§ **Work required**
Where does the word "column" show up in the records? Copy every line that has it.

Stored records

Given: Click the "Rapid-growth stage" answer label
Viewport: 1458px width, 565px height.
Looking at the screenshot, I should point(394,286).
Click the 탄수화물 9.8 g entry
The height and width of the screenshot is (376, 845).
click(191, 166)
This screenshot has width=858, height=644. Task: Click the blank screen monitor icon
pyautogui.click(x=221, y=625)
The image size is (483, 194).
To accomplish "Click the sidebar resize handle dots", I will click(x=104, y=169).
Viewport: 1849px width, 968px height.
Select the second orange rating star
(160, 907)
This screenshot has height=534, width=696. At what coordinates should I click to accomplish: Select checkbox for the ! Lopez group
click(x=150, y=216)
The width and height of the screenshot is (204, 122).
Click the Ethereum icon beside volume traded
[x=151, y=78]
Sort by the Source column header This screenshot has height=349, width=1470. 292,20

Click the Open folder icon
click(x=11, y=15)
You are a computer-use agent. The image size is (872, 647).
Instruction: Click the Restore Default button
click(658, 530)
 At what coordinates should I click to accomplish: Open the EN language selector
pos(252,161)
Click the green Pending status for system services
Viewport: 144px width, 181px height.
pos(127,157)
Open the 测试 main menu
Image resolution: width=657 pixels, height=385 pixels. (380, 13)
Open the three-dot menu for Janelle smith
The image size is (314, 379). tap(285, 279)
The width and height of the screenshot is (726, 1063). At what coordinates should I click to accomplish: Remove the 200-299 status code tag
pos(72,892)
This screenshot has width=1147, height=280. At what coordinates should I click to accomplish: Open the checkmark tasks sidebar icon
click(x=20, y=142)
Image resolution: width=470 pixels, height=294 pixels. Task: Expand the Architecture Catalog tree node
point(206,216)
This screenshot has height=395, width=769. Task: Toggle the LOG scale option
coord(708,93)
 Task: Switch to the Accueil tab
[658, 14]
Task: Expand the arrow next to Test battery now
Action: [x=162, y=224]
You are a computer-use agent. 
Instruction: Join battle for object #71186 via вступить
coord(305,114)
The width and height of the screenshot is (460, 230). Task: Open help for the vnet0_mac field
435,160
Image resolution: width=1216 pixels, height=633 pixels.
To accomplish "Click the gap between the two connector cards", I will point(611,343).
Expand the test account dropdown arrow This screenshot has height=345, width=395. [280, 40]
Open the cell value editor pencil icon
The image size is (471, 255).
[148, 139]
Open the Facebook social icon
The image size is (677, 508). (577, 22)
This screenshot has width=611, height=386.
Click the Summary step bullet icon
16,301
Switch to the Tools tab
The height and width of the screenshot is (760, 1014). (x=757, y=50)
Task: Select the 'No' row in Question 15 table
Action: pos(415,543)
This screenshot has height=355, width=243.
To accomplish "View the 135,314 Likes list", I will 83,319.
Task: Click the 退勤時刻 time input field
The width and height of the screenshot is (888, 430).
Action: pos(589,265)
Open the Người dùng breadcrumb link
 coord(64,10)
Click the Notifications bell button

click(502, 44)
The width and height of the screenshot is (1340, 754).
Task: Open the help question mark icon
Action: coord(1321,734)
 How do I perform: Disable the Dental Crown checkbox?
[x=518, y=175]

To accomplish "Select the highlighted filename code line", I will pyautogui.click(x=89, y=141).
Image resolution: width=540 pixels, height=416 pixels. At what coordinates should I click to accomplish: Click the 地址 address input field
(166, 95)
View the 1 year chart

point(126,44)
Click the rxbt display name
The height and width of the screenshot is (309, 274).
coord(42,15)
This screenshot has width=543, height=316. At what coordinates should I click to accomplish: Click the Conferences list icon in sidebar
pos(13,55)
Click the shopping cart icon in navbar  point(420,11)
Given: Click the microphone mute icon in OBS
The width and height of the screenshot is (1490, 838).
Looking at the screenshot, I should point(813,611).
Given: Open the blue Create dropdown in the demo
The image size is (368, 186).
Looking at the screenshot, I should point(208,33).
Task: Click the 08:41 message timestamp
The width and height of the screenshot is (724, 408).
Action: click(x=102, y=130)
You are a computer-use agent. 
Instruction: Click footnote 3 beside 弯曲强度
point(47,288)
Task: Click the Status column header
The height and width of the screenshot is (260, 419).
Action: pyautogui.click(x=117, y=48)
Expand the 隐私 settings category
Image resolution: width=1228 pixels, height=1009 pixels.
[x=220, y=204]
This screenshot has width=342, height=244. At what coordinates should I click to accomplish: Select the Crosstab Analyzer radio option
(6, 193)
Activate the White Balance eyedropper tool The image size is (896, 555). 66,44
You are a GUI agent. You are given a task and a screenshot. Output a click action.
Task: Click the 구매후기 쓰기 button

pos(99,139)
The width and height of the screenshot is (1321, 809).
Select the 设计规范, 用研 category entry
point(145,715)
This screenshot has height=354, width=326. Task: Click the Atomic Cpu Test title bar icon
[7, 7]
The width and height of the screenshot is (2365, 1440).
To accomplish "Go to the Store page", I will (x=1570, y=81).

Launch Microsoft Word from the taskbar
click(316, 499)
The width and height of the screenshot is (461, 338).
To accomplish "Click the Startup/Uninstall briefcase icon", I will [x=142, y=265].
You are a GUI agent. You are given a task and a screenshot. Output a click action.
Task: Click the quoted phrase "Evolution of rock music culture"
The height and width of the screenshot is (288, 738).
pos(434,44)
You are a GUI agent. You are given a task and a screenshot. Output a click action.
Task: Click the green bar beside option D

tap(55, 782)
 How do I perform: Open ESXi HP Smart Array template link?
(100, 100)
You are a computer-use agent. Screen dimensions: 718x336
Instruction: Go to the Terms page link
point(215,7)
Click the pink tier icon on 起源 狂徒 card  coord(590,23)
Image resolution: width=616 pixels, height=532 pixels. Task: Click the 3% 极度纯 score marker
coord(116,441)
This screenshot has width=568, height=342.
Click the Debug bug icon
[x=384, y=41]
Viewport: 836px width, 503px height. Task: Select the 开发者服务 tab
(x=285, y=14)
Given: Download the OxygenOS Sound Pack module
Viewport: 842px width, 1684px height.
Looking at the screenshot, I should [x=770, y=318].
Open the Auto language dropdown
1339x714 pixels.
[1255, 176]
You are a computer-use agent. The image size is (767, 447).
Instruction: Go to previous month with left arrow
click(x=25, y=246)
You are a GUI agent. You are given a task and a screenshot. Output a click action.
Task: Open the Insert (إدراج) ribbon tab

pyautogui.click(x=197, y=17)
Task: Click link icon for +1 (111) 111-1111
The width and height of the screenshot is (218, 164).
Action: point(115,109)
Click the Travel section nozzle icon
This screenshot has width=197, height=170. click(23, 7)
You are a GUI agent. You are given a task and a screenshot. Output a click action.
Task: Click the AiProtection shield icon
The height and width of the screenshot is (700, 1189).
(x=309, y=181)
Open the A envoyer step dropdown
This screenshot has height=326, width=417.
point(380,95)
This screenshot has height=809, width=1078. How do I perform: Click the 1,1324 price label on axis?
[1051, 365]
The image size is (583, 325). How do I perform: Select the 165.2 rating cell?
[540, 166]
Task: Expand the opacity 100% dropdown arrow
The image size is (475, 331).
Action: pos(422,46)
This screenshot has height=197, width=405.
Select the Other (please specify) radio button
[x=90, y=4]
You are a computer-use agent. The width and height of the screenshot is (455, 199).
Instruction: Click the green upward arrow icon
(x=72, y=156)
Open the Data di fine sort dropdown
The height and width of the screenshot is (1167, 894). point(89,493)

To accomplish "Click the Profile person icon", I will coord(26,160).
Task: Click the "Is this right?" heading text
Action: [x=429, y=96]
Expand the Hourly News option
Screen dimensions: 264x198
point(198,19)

§ **Completed exercise**
Sort by the Source column header This screenshot has height=349, width=1470. 292,20
Task: Click the Status column header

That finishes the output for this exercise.